We've made huge strides today with the little ones, and the cats!!! I have really devoted the majority of the last 24 hours into focusing on the dogs, and nothing else. The only way I can stop her from herding the little ones is to watch every move she makes - she's very quick, and you can't take your eyes off of her. She is now to the point that I only have to say her name to distract her from herding, and the little ones have actually been willing to play with her and lie on the couch with her today. 

Now, my only problem is her food aggression, and just keeping up with her energy level in general. I told my husband that I can't tell if we are wearing her out or she is wearing us out! Regardless, we all sleep great at night!

Alex is gorgeous! I love his coat, and look at that expressive face! I thought he was an Aussie! I bet he is high energy, but then, I think Border Collies and Aussies are very similar in personality, aren't they?


----------



## Rkaymay (May 12, 2014)

Ohhh, I love Australian Shepherds. We had one growing up and she was my favorite. So smart, quick, and receptive! My roommate has a mini one, and sadly, I feel she's missing a few of the characteristics that make Aussies, well, Aussies. I don't have any tips, I just wanted to say I'm so jealous right now.


----------



## Anon-2130948gsoni (Apr 12, 2014)

Mia is a gem! She's going to be so gorgeous when that coat comes in.

I forgot the single most important difference with Aussies (or any of the herders, really)...they're incredibly focused visually, as opposed to sounds. So hand signals work great with these guys and once you've trained them to watch you, even a facial expression can direct them. I've shown off for my family more than once with my silent direction of the A-team (Alex and Annie).

Mia may calm down on the food aggression as she figures out meals will be coming regularlyl--Alex came to us 30% underweight and he was a maniac for food as a result. Now he's pretty mellow about it.

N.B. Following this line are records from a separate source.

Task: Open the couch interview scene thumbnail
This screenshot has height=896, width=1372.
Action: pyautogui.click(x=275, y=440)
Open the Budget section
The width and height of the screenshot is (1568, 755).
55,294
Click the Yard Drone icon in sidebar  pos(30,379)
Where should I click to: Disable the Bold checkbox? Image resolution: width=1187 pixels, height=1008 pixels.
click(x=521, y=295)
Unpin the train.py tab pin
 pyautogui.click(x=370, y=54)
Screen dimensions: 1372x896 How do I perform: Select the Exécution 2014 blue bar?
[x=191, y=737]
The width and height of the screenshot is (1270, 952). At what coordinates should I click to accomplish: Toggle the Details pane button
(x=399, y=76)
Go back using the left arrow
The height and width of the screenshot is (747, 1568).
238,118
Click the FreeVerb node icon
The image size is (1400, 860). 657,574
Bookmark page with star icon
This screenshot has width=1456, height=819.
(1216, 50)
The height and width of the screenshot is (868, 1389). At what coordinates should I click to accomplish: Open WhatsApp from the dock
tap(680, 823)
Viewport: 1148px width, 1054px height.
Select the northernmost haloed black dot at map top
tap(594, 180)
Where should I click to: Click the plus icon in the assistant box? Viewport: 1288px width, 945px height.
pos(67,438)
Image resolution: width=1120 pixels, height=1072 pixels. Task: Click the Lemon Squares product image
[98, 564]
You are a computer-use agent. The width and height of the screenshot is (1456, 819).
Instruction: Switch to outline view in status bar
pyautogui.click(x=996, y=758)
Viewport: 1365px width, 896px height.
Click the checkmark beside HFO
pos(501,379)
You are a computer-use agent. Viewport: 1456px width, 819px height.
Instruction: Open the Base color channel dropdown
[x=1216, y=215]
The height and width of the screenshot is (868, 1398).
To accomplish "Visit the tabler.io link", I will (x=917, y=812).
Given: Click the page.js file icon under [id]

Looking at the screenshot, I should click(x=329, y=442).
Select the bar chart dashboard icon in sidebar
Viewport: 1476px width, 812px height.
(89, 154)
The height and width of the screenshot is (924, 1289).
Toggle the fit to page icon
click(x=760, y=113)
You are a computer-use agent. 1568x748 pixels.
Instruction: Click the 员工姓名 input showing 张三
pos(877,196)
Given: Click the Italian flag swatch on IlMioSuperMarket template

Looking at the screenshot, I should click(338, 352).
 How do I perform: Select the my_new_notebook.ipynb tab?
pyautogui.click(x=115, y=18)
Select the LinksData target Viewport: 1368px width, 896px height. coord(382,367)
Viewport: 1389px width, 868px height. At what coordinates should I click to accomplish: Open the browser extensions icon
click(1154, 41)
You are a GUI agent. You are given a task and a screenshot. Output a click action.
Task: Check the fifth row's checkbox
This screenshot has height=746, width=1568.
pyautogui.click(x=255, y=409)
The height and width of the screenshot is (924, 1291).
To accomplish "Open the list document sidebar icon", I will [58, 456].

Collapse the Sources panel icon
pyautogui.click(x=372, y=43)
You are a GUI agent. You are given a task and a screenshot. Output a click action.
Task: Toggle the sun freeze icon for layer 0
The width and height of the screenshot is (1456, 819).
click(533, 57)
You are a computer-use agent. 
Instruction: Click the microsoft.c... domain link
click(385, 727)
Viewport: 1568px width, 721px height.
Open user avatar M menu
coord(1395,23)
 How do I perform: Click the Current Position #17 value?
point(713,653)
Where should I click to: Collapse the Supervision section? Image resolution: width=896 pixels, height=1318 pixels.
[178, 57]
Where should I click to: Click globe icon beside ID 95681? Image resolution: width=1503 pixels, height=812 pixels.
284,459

That being said...resource guarding of one degree or another in female herders is really common, particularly dog/dog. It's common enough that they actually have a name for it--they call it "snarkolepsy"! Annie used to try to resource guard the trainers...from the other dogs in the class. Made us very popular, as you can imagine!

Enjoy her...she'll keep you on your toes, that's for sure.


----------



## Ruby13 (Dec 28, 2013)

Mia weighs 28 lbs at 10 months. She seems the perfect size for her age, and has been very well cared for. She did have to contend with 6 other dogs at her former home, most much larger than her, so this may add to the food aggression problem. 

And yes, "snarkolepsy" fits very well! She _worries_ about food a LOT. She does not show food aggression to humans, just the dogs. 

She's actually very coordinated for her age - I'm used to larger dogs and their clutz stage at this age. She's very sure of herself and that makes things a little easier, since she is all over the place most of the time. 

Rkaymay, she has worn me out this weekend! I will have to go back to work tomorrow just to get some rest!

Noreaster, I can see how you could easily train them with facial expressions or hand signals. She watches me so closely, constantly making eye contact. I will give it a try!


----------